Runaway loops are the failure mode with the clearest mitigation: explicit resource budgets. Every production agent should have a hard limit on the number of tool calls it can make in a single session, the total number of tokens it can consume, and the elapsed wall-clock time before it is halted and the situation flagged for human review. These limits should be tuned to the expected execution profile of the agent's tasks — tight enough to catch runaway behavior early, loose enough not to interrupt normal operation — and they should be monitored to detect drift in the agent's execution patterns over time.

Beyond resource limits, graceful degradation matters. An agent that hits its resource limit should not simply stop; it should attempt to preserve whatever partial work it has completed, communicate the state of the task to the human operator, and explain, to the extent it can, why it was unable to complete. The quality of an agent's failure communication is a meaningful differentiator between well-engineered and poorly-engineered systems, and it is underspecified in almost all current vendor documentation.

Scope Creep and Overreach

Scope creep is the gradual expansion of an agent's operational footprint beyond what was intended. It happens for several reasons: agents instructed to "do whatever it takes" to complete a task will, if given sufficient tool access, eventually access resources and take actions that were not explicitly sanctioned; agents operating in multi-step tasks may acquire context that makes additional actions seem locally justified even when they are globally outside the intended scope; and agents that accumulate permissions through on-behalf-of delegation chains may end up with effective access rights far beyond those of the immediate delegating user.

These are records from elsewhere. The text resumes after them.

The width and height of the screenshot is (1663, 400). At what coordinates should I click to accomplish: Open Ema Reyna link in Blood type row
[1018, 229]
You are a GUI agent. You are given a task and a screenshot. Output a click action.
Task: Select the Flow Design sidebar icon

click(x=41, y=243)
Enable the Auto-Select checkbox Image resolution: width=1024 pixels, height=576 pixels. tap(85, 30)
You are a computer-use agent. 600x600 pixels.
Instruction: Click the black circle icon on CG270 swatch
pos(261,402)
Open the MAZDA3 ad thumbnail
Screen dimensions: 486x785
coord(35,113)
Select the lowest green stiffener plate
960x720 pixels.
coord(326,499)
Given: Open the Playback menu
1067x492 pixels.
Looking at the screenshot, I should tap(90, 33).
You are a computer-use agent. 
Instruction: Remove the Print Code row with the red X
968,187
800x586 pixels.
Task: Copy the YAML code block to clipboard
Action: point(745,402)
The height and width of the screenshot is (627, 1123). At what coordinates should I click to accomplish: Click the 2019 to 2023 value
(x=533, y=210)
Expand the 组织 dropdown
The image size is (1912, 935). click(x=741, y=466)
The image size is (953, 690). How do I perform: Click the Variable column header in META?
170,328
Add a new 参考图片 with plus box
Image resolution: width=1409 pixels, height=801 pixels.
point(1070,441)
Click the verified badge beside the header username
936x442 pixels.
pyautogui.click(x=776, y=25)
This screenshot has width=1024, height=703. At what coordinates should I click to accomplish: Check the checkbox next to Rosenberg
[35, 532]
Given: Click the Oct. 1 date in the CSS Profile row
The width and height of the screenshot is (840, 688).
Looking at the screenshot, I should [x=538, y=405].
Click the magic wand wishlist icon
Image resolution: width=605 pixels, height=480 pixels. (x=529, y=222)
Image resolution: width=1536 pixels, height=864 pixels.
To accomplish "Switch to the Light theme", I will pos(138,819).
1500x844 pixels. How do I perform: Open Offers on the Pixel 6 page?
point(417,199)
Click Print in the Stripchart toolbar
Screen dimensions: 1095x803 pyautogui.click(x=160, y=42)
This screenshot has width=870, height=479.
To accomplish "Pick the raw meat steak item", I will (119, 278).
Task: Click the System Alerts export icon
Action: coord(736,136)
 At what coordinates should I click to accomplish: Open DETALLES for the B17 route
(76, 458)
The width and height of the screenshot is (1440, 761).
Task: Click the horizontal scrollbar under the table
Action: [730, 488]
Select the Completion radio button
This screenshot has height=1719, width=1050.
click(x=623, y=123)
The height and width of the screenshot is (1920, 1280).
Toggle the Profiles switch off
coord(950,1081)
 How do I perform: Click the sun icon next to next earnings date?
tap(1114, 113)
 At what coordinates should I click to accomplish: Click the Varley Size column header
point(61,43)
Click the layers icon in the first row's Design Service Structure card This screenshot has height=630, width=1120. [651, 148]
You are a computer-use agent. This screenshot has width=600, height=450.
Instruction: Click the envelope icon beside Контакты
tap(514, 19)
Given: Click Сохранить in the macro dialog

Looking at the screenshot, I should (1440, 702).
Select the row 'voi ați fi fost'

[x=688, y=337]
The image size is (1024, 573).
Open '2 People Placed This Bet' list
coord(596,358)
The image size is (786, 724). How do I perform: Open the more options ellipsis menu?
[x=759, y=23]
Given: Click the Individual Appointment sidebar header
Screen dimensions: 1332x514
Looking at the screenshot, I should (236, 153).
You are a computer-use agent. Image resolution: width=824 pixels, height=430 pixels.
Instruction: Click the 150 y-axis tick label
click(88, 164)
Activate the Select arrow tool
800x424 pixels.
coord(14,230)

The OWASP LLM Top 10 designates this failure mode "Excessive Agency" (LLM06) and identifies over-permissioning — granting agents more tool access, permissions, or capabilities than the minimum required — as the primary structural cause. The mitigation is principled: start with minimal permissions, grant additional access only when there is a demonstrated requirement, and review the permission envelope periodically as the agent's operational scope is better understood. This principle is easy to state and persistently difficult to implement in organizations where the path of least resistance is to give the agent broad permissions and rely on its judgment to use them appropriately.

The Failure Feedback Loop

Perhaps the most important meta-level failure mode is the absence of a failure feedback loop: the organizational condition in which agent failures occur, produce costs or user harm, and are never routed back to the teams responsible for the agent in a form that enables learning and remediation. This failure mode does not have a technical name in the OWASP taxonomy, but it is arguably more consequential than any specific technical failure mode, because it allows all the others to persist.

Healthy failure feedback loops require incident reporting that reaches the agent development team, retrospective analysis that distinguishes failure types and root causes, evaluation updates that add new test cases for each failure mode discovered, and governance processes that track remediation of known failure modes. Organizations with mature DevOps practices will find these requirements familiar; the challenge is applying them to agents, where the failure modes are novel, the evidence (a reasoning trace) is less familiar than a stack trace, and the operational responsibility may not yet be clearly assigned.

"The three most expensive agent failures I have encountered in enterprise settings had one thing in common: they were not surprising to anyone who had done the pre-deployment risk analysis. They were failures that had been identified as risks and classified as unlikely edge cases. The edge cases turned out to be more frequent than estimated."